To try out the iRoCS Toolbox in action without having an Arabidopsis root tip recording at hand, we provide sample datasets in HDF5 format.

Dataset description Data channel Datatype Filesize Download
DAPI stained Arabidopsis root tip up to a length of 150μm from QC /t0/channel0 8 Bit (unsigned char) 71 MB rootTip_short.h5
DAPI stained Arabidopsis root tip up to a length of 500μm from QC /rawdata/stitched_weighted_ch0 32 Bit (floating point) 698 MB rootTip_long.h5
Arabidopsis root tip after pseudo Schiff staining up to a length of 600μm from QC /stitched_weighted_ch0
/L (segmentation masks)
16 Bit (unsigned short) 607 MB PI_root.h5

Usage

The input-output file format of the iRoCS Toolbox is HDF5. HDF5 is a general file format for storing arbitrary-dimensional raw data and corresponding meta-data in an hierarchical structure. The iRoCS Toolbox does not support proprietary file formats from the different microscope manufacturers. To convert your data into HDF5, we recommend to use ImageJ and the HDF5 ImageJ-plugin.

Once you converted your dataset into HDF5, you can start the iRoCS Toolbox and import the raw data channel using Channel->Import Channels. Choose the dataset out of the HDF5 tree structure and click OK. The dataset is loaded, which may block the application for a short period of time. Depending on the dataset type, you may need to adjust the gray value range to see your data. For floating point data types this can be done by checking the normalize checkbox or by manually adjusting the gray value bounds using the spin boxes, for integral data types (usually 8-Bit, 12-Bit or 16Bit) the corresponding preset range can be selected or the normalize button pressed, in the channel properties snap-in on the right of the iRoCS Toolbox main window. You should eventually save your project using File -> Save, and can load already processed files using File -> Open. You can savely use the same name for the original file and for the annotated one, the annotations will be just added to the file. If you want to use the information stored in the markers from outside the iRoCS Toolbox you can directly access the metadata, which are stored in an hdf5-group corresponding to the channel name. The group contains one dataset for each attribute, the datasets contain as many entries as markers are present in the channel. MATLAB contains functions for directly interacting with HDF5 files (hdf5read, hdf5write, ...). You can also export your data to tables of comma separated values (CSV) for import into other applications like e.g. Microsoft® Excel©.
######
* Direction: Put this sentence from the iRoCS Toolbox page into Spanish: "The iRoCS Toolbox does not support proprietary file formats from the different microscope manufacturers."

* Recorded information:
######
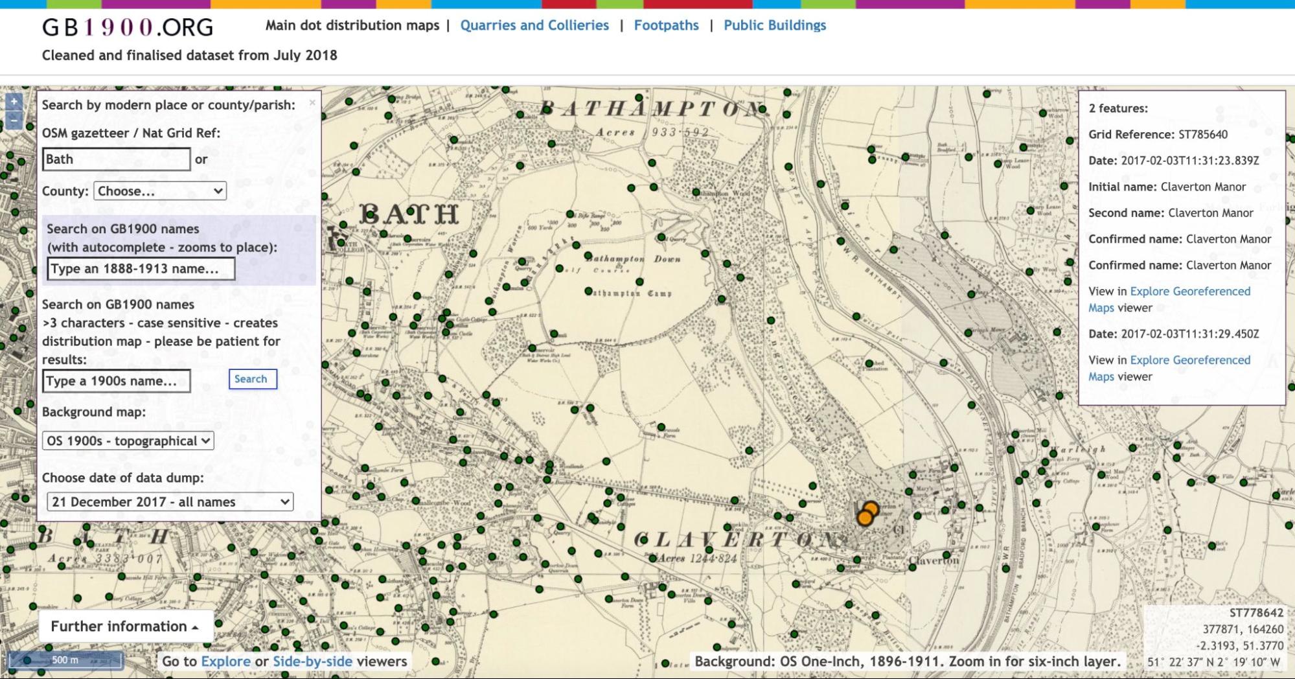Click the Bath gazetteer input field
The width and height of the screenshot is (1295, 679).
pyautogui.click(x=115, y=159)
######
* Result of the task: iRoCS Toolbox no admite los formatos de archivo propietarios de los distintos fabricantes de microscopios.